### TEXT BLOCK
##############################

Right, right. Yeah, it works really well with them there. The integration with the schema registry is not quite as thorough as it is with the Java client. It's there, but it doesn't do, you still need to give it... Like, with the Java client you don't have to mention the schemas at all really. It's automatically picked up from the message. The schema registry will pick it up and the consumers will pick it up. So it's much more seamless. You still need to pass in the schema when you're constructing the producer, if with the schema registry, some things like that. So there's a little, but it's minor, and it's only when you're first making that first connection. And I'm sure it'll improve over time as well. But yeah, right now the Java client does work a little bit more seamlessly with the schema registry than the Python...
Oh, you think? Okay. Maybe it's because I've been mostly writing Kafka streams lately, but I find it a little bit painful the amount of [inaudible 00:17:09] I have to do.
In working with it it's great, it's just in setting up the initial connection with the schema registry that's not quite as seamless.
Fair enough. That takes us to another topic, which I know absolutely nothing about. But you covered this in your course, which is there's a whole general admin client in the Python world.
Yeah. Well, there's actually one in the Java world as well. It's still there-
Okay, I've not used it.
In the Java library. Yeah, it's not... The thing with admin client is you mainly would use it if you're building a Kafka tool. Right?
Those things allows you to create topics and delete topics and get information about topics. You can also change configurations on the brokers. You can find out what brokers you have. You can even do things like acls. There's all kinds of things that you can do with the admin client that you don't normally do in your application.

##############################

### WRITTEN EXERCISE
Does each statement below agree with the Kafka conversation? Answer yes or no, and quote the words from the conversation that decide it.
1. The Java client works with the schema registry more seamlessly than the Python client.
2. An admin client exists only in the Python world.
3. The admin client can change configurations on the brokers.
You won't need the material for this.

### DATA
##############################

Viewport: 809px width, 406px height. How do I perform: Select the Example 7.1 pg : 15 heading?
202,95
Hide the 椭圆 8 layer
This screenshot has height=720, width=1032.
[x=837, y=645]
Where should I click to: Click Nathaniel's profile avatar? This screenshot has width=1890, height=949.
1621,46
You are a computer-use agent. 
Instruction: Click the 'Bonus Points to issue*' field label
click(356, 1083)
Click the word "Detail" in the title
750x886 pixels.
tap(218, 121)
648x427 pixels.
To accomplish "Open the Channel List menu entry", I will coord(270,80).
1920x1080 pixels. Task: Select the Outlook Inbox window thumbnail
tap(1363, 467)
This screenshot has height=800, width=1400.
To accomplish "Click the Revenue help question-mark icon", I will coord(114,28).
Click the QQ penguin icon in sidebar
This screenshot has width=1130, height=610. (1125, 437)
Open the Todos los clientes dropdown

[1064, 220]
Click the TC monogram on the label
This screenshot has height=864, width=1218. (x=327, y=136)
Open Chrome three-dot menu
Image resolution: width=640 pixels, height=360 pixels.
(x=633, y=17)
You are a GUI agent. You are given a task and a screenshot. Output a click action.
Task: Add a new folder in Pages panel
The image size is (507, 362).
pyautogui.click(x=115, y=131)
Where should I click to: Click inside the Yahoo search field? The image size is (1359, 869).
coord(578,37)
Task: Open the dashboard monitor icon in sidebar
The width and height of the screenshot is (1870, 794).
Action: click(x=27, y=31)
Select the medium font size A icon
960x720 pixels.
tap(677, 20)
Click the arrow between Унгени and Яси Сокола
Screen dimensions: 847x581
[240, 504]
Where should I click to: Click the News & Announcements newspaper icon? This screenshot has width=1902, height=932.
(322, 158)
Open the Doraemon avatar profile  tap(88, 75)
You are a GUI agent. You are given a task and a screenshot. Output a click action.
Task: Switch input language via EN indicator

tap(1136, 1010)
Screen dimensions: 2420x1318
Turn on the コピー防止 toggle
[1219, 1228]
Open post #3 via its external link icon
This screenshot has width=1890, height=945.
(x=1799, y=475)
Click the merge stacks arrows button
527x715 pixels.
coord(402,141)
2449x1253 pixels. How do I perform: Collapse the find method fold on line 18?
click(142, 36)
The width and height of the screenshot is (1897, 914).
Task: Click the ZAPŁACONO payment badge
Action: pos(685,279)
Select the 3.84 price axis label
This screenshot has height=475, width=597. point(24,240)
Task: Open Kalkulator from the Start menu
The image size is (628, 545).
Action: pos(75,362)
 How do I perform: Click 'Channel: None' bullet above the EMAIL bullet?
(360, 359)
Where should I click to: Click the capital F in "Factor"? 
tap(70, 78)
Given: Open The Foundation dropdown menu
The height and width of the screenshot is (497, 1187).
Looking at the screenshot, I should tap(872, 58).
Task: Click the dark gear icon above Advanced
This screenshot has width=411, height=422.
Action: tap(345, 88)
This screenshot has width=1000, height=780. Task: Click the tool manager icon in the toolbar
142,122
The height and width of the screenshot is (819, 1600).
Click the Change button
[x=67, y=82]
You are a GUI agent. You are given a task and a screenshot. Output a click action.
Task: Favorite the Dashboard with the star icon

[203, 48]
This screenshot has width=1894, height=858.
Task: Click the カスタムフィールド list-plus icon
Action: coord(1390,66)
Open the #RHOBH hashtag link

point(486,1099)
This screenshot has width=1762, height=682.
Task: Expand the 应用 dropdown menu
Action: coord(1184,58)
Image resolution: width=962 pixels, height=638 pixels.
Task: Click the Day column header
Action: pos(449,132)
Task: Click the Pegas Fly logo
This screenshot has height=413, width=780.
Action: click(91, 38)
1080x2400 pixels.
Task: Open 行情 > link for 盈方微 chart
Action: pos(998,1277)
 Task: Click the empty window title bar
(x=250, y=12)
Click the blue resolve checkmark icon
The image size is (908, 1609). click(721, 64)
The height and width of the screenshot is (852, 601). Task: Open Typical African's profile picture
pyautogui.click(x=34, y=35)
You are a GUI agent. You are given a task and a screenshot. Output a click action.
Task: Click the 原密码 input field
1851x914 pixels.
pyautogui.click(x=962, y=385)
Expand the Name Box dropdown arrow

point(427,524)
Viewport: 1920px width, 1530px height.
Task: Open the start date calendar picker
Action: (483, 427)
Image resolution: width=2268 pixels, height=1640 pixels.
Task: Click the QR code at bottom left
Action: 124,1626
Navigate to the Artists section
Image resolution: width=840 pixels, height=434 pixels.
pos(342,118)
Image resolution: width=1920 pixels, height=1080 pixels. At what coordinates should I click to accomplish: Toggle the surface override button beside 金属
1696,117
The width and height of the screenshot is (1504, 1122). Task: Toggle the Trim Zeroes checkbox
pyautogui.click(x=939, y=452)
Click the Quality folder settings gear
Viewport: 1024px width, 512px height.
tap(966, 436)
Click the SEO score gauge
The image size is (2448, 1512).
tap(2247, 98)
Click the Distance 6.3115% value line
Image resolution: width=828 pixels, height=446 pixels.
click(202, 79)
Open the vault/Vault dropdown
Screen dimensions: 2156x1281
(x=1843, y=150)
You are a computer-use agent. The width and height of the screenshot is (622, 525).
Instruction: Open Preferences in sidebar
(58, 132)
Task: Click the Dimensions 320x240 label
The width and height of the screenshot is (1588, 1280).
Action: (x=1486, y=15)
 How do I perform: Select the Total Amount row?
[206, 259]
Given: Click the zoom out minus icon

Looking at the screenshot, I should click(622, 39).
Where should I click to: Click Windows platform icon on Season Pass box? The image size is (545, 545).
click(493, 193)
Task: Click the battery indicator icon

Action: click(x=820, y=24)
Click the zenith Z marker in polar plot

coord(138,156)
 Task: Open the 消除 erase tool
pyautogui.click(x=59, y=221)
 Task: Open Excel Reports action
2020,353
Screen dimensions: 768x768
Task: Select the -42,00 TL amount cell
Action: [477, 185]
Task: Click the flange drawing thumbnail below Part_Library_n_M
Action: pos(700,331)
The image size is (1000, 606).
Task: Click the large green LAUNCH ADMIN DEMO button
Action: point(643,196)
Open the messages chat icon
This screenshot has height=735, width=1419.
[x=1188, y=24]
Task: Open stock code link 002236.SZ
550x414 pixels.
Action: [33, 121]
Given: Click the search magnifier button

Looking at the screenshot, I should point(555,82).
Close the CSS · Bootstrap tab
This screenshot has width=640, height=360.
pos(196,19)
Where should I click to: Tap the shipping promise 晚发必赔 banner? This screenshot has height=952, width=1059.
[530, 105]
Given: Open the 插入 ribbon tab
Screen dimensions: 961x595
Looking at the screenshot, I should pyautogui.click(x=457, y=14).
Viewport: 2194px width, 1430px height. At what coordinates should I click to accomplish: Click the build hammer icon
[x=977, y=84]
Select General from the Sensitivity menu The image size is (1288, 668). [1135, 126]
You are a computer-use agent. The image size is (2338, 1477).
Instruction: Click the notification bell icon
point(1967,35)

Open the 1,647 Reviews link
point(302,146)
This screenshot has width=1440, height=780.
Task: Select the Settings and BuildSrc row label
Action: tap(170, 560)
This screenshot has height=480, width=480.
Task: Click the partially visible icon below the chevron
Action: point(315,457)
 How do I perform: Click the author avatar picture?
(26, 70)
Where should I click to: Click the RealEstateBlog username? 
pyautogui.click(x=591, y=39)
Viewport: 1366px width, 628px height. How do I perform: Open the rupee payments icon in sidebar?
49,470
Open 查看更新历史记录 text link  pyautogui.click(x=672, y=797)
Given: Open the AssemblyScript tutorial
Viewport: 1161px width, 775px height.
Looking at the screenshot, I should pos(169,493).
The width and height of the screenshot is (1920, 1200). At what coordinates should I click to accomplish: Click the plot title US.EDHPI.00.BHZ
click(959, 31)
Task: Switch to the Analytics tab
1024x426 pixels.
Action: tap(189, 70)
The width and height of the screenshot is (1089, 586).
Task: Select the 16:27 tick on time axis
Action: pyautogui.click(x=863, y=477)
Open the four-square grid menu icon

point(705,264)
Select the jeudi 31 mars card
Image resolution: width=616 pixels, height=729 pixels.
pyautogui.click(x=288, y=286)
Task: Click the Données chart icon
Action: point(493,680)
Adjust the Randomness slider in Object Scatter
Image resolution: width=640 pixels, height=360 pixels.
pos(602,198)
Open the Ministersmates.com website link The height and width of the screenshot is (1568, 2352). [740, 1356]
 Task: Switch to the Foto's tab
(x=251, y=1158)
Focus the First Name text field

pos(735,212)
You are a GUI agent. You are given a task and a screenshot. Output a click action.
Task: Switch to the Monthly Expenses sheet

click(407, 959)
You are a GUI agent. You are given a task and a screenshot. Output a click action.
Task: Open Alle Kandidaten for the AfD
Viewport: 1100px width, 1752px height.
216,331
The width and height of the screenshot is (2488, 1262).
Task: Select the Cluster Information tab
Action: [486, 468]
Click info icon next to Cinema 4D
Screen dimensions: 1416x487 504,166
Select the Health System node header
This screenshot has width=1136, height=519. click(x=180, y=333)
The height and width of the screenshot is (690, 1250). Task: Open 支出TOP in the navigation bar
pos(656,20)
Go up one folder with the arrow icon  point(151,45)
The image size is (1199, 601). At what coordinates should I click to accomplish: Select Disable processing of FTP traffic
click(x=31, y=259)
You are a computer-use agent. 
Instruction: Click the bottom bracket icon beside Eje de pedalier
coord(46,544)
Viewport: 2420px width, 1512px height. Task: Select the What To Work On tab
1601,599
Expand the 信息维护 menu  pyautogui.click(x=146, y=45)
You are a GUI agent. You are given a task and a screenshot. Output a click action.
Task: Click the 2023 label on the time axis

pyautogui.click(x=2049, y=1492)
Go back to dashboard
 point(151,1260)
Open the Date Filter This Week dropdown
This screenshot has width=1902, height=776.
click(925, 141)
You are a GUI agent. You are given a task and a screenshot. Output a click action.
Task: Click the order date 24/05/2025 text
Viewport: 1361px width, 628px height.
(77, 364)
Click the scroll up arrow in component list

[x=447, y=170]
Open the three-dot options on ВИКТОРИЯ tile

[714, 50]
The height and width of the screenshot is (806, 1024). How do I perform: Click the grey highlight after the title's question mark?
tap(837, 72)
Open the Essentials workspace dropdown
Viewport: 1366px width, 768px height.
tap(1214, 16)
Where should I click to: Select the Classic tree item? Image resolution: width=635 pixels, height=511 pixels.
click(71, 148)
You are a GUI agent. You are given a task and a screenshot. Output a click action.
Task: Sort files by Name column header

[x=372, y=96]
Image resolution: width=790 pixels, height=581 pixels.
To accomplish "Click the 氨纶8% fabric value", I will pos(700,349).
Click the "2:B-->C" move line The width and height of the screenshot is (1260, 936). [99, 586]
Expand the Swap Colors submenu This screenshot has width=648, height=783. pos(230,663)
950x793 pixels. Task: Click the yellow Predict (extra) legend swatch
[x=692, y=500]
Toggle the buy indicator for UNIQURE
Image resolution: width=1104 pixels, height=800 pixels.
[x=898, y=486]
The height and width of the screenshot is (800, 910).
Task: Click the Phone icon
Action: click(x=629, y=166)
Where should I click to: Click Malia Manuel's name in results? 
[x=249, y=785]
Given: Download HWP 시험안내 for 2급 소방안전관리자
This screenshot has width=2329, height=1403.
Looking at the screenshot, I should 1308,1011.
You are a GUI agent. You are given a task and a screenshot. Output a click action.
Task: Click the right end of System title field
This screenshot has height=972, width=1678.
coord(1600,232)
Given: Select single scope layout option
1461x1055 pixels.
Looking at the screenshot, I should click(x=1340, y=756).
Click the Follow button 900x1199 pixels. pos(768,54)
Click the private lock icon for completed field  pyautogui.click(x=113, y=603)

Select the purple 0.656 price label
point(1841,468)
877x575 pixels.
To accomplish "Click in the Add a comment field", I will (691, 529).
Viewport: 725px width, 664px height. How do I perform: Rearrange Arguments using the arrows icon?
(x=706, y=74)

##############################

### EXERCISE SOLUTION
1. Yes: "the Java client does work a little bit more seamlessly with the schema registry"
2. No: "there's actually one in the Java world as well"
3. Yes: "You can also change configurations on the brokers."